## Description of the task
Those lines of the records that contain "will" are to be located and copied.

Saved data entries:
BEGIN

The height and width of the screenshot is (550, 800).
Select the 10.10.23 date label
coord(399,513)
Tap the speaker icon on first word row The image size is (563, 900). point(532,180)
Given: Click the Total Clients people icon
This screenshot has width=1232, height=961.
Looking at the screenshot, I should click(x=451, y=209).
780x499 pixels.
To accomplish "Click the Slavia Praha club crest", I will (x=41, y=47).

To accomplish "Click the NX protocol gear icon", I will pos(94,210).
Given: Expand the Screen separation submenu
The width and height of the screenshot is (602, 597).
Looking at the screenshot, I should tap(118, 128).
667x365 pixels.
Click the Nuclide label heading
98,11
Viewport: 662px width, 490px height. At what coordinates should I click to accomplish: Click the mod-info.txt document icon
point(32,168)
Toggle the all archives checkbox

END

## Answer space
To accomplish "Click the Slavia Praha club crest", I will (x=41, y=47).
To accomplish "Click the NX protocol gear icon", I will pos(94,210).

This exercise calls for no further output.